Todo eso es cierto, pero no
autoriza en modo alguno a juzgar a la Iglesia de manera humana, sin fe
teologal, fijándose únicamente en la mayor o menor cualidad de determinados
eclesiásticos o de ciertos cristianos. Proceder así, es quedarse en la
superficie. Lo más importante en la Iglesia no es ver cómo respondemos los
hombres, sino ver lo que hace Dios. La Iglesia es eso: Cristo presente entre
nosotros; Dios que viene hacia la humanidad para salvarla, llamándonos con su
revelación, santificándonos con su gracia, sosteniéndonos con su ayuda
constante, en los pequeños y en los grandes combates de la vida diaria.
Podemos llegar a desconfiar
de los hombres, y cada uno está obligado a desconfiar personalmente de sí mismo
y a coronar sus jornadas con un mea culpa, con un acto de contrición hondo y
sincero. Pero no tenemos derecho a dudar de Dios. Y dudar de la Iglesia, de su
origen divino, de la eficacia salvadora de su predicación y de sus sacramentos,
es dudar de Dios mismo, es no creer plenamente en la realidad de la venida del
Espíritu Santo. Antes de que Cristo fuera crucificado —escribe San Juan
Crisóstomo— no había ninguna reconciliación. Y, mientras no hubo
reconciliación, no fue enviado el Espíritu Santo… La ausencia del Espíritu
Santo era signo de la ira divina. Ahora que lo ves enviado en plenitud, no
dudes de la reconciliación. Pero si preguntaron: ¿dónde está ahora el Espíritu
Santo? Se podía hablar de su presencia cuando ocurrían milagros, cuando eran
resucitados los muertos y curados los leprosos. ¿Cómo saber ahora que está de
veras presente? No os preocupéis. Os demostraré que el Espíritu Santo está
también ahora entre nosotros…
Si no existiera el Espíritu
Santo, no podríamos decir: Señor, Jesús, pues nadie puede invocar a Jesús como
Señor, si no es en el Espíritu Santo (1 Corintios XII, 3). Si no existiera el
Espíritu Santo, no podríamos orar con confianza. Al rezar, en efecto, decimos:
Padre nuestro que estás en los cielos (Mateo VI, 9). Si no existiera el
Espíritu Santo no podríamos llamar Padre a Dios. ¿Cómo sabemos eso? Porque el
apóstol nos enseña: Y, por ser hijos, envió Dios a nuestros corazones el
Espíritu de su Hijo, que clama: Abba, Padre (Gálatas IV, 6).

◆ DATOS REGISTRADOS:
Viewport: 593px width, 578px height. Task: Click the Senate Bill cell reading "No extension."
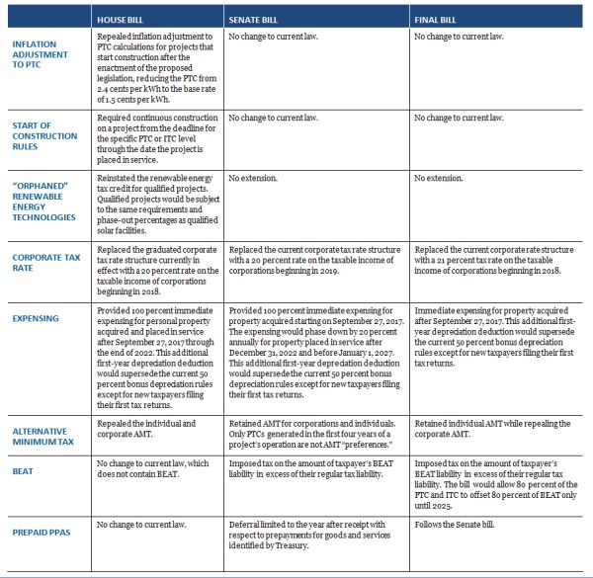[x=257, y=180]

--

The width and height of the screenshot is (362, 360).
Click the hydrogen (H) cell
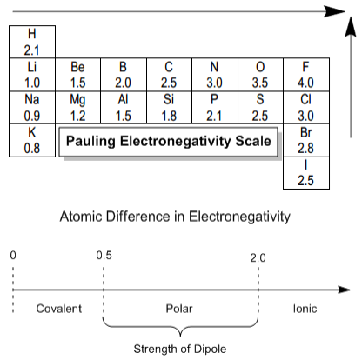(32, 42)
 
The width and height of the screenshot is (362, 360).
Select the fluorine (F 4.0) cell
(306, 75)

◆ CONSIGNA: Transcribe al pie de la letra el pasaje del texto sobre la Iglesia y el Espíritu Santo, comenzando por "Todo eso es" y siguiendo hasta "la vida diaria.".

◆ RESPUESTA DEL EJERCICIO:
Todo eso es cierto, pero no
autoriza en modo alguno a juzgar a la Iglesia de manera humana, sin fe
teologal, fijándose únicamente en la mayor o menor cualidad de determinados
eclesiásticos o de ciertos cristianos. Proceder así, es quedarse en la
superficie. Lo más importante en la Iglesia no es ver cómo respondemos los
hombres, sino ver lo que hace Dios. La Iglesia es eso: Cristo presente entre
nosotros; Dios que viene hacia la humanidad para salvarla, llamándonos con su
revelación, santificándonos con su gracia, sosteniéndonos con su ayuda
constante, en los pequeños y en los grandes combates de la vida diaria.